We do not use Cross-GPU Batch Normalization (CGBN or SyncBN) or expensive specialized devices. This allows anyone to reproduce our state-of-the-art outcomes on a conventional graphic processor e.g. GTX 1080Ti or RTX 2080Ti.
We don't use cross GPU Standardization of batch production （CGBN or SyncBN） Or expensive Special equipment . This makes it possible for anyone to use a conventional graphics processor , for example GTX 1080Ti or RTX2080Ti, Reproduce our latest achievements .

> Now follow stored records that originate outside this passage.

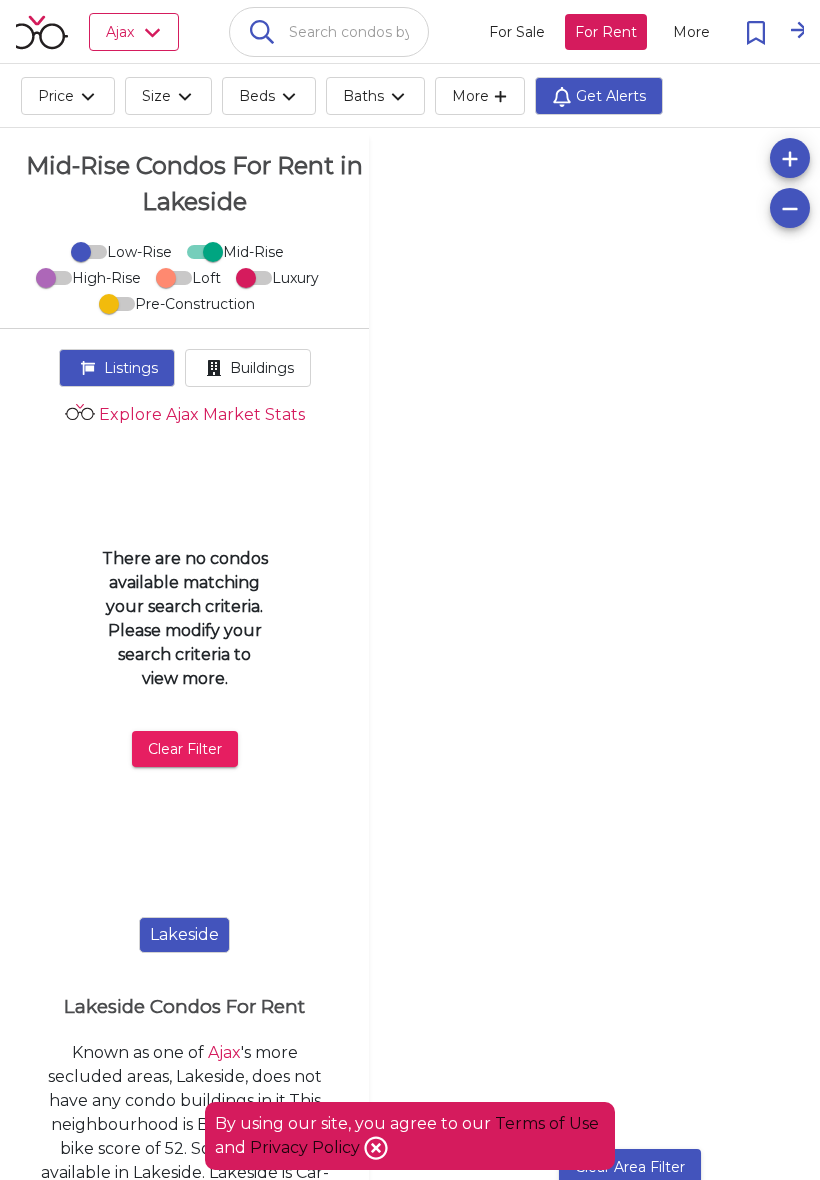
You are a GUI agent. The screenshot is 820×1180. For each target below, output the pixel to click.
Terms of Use (547, 1123)
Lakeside (184, 934)
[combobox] (329, 32)
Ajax (224, 1052)
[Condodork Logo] (37, 32)
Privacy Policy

3.2. Selection of BoF and BoS BoF and BoS The choice of

For improving the object detection training, a CNN usually uses the following:  Activations: ReLU, leaky-ReLU, parametric-ReLU, ReLU6, SELU, Swish, or Mish  Bounding box regression loss: MSE, IoU, GIoU, CIoU, DIoU  Data augmentation: CutOut, MixUp, CutMix  Regularization method: DropOut, DropPath [36], Spatial DropOut [79], or DropBlock  Normalization of the network activations by their mean and variance: Batch Normalization (BN) [32], Cross-GPU Batch Normalization (CGBN or SyncBN) [93], Filter Response Normalization (FRN) [70], or Cross-Iteration Batch Normalization (CBN) [89]  Skip-connections: Residual connections, Weighted residual connections, Multi-input weighted residual connections, or Cross stage partial connections (CSP)
In order to improve the training of target detection ,CNN The following methods or structures are usually used ：  Activation function : ReLU、leaky-ReLU、parametric-ReLU、ReLU6、 SELU、Swish、Mish  Bounding box loss regression ：MSE、IoU、GIoU、CIoU、DIoU  Data to enhance ：CutOut、MixUp、CutMix  Regularization method ：DropOut、DropPath[36]、Spatial DropOut [79]、 DropBlock  through too Mean and Fang Bad Standardized network activation function output value ： Batch Normalization (BN) [32] 、 Cross-GPU Batch Normalization (CGBN or SyncBN)[93]、Filter Response Normalization (FRN) [70]、Cross-Iteration Batch Normalization (CBN) [89]  Quick connection （Skip-connections）： Residual connection 、 Weighted residual connection 、 many Input weighted residual connection 、Cross stage partial connections (CSP)
As for training activation function, since PReLU and SELU are more difficult to train, and ReLU6 is specifically designed for quantization network, we therefore remove the above activation functions from the candidate list. In the method of reqularization, the people who published DropBlock have compared their method with other methods in detail, and their regularization method has won a lot. Therefore, we did not hesitate to choose DropBlock as our regularization method. As for the selection of normalization method, since we focus on a training strategy that uses only one GPU, syncBN is not considered.
As for the training activation function , because PRELU and SELU The training is difficult , and ReLU6 It is specially designed for quantifying the network , So we remove this from the candidate list Several activation functions . As for the regularization method , Published DropBlock Of people will be their side Method is compared with other methods , Their regularization method won out . therefore , I We chose without hesitation DropBlock As our regularization method . As for normalization （ Or standardization ） Choice of method , Because we only focus on using one GPU Upper Training strategy , Therefore, the use of syncBN.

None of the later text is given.